Der Plenarvortrag (oder neudeutsch die „Key note“) von Wu Jianmin, dem früheren chinesischen Botschafter in Frankreich und ehemaligen Präsidenten der chinesischen Universtität für Auslandsangelegenheiten (Chinese Foreign Affairs University) beschäftigte sich mit der Rolle von Übersetzern und Dolmetschern als Kulturmittler. Sie müssten nicht nur herausragende Linguisten sein, sondern es sei sogar noch wichtiger, dass sie die Vielfalt der Kulturen akzeptieren und das interkulturelle Verständnis fördern.

„Der interkulturelle Austausch ist noch nie so umfangreich gewesen, und Sprachmittler sind ein unverzichtbarer Teil dieses Austausches“, sagte Wu, der zwischen 1959 und 1971 als Dolmetscher für Mao Zedong, Zhou Enlai und andere chinesische Politiker gearbeitet hat. Allerdings sei die Welt in den letzten Jahrhunderten stark von den westlichen Kulturen dominiert gewesen und der Westen sei weit davon entfernt, die orientalische Kultur zu verstehen. Auch hier komme den Sprachmittlern eine Sonderrolle als „Grenzarbeiter“ zu, die die Kommuninkation über kulturelle Barrieren hinweg ermöglichen.

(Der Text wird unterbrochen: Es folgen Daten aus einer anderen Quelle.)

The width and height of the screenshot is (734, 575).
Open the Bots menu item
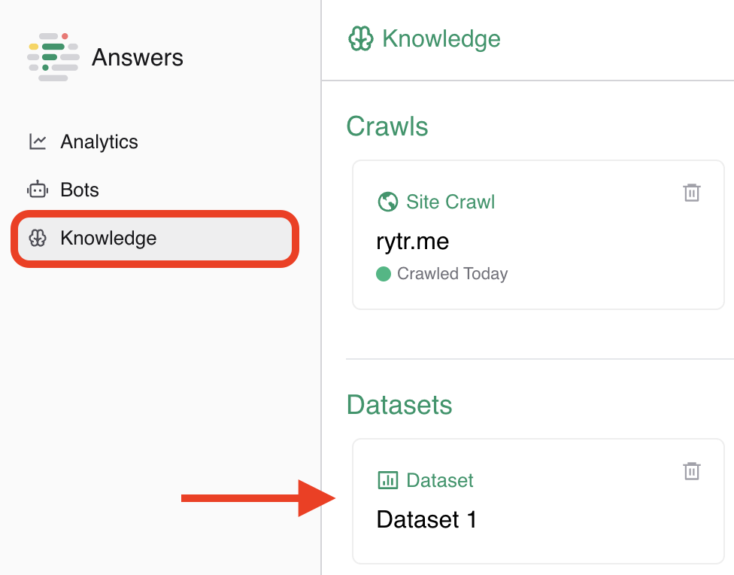pos(80,190)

Der chinesische Übersetzerverband TAC hat auf dem Kongress sein professionelles Qualifizierungssystem für Sprachmittler vorgestellt, das im Jahr 2003 eingeführt wurde. Es gibt „assistant translators“, „translators“ und „senior translators“, damit Auftrag- und Arbeitgeber gleich einen klaren Eindruck von den Fähigkeiten eines Bewerbers haben und die Bezahlung entsprechend festlegen können. Für die untere und mittlere Qualifikation muss eine Prüfung der Übersetzungs- und Dolmetschfähigkeiten abgelegt werden; für die höchste Qualifikation müssen neben einer schriftlichen Prüfung Erfahrung und geleistete Arbeiten nachgewiesen werden. Der Verband hat inzwischen etwa 11.000 von 61.000 Bewerbern für die untere und mittlere Qualifikationsstufe aufgenommen. Ende dieses Jahres werden die ersten „Senior Translators“ das System vervollständigen.

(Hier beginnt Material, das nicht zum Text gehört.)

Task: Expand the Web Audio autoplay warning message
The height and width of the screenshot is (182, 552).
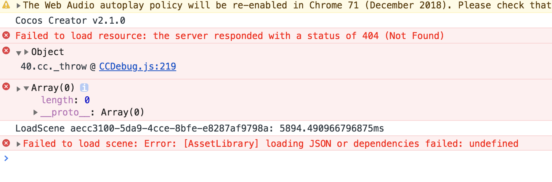Action: [19, 6]
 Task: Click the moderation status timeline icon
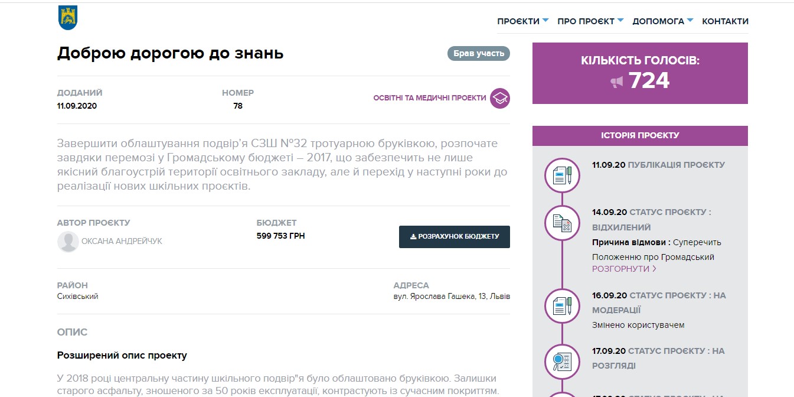(x=562, y=305)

Gegenwärtig gibt es keine Ausbildungsvorschriften für Übersetzer, was zu großen Unterschieden in Service und Qualität führt, wie Huang Youyi, Generalsekretär der TAC und wiedergewählter Vizepräsident der FIT, bemerkte. „Die Leute scheinen zu glauben, dass jeder, der eine fremde Sprache kann, auch einfach als Übersetzer arbeiten kann.“ – Tja, einige Dinge sind wohl doch in allen Kulturen gleich!

Der FIT-Weltkongress dauert noch bis Donnerstag dieser Woche an. Es ist übrigens das erste Mal in der über 50-jährigen Geschichte der FIT, dass dieser Weltkongress in Asien abgehalten wird.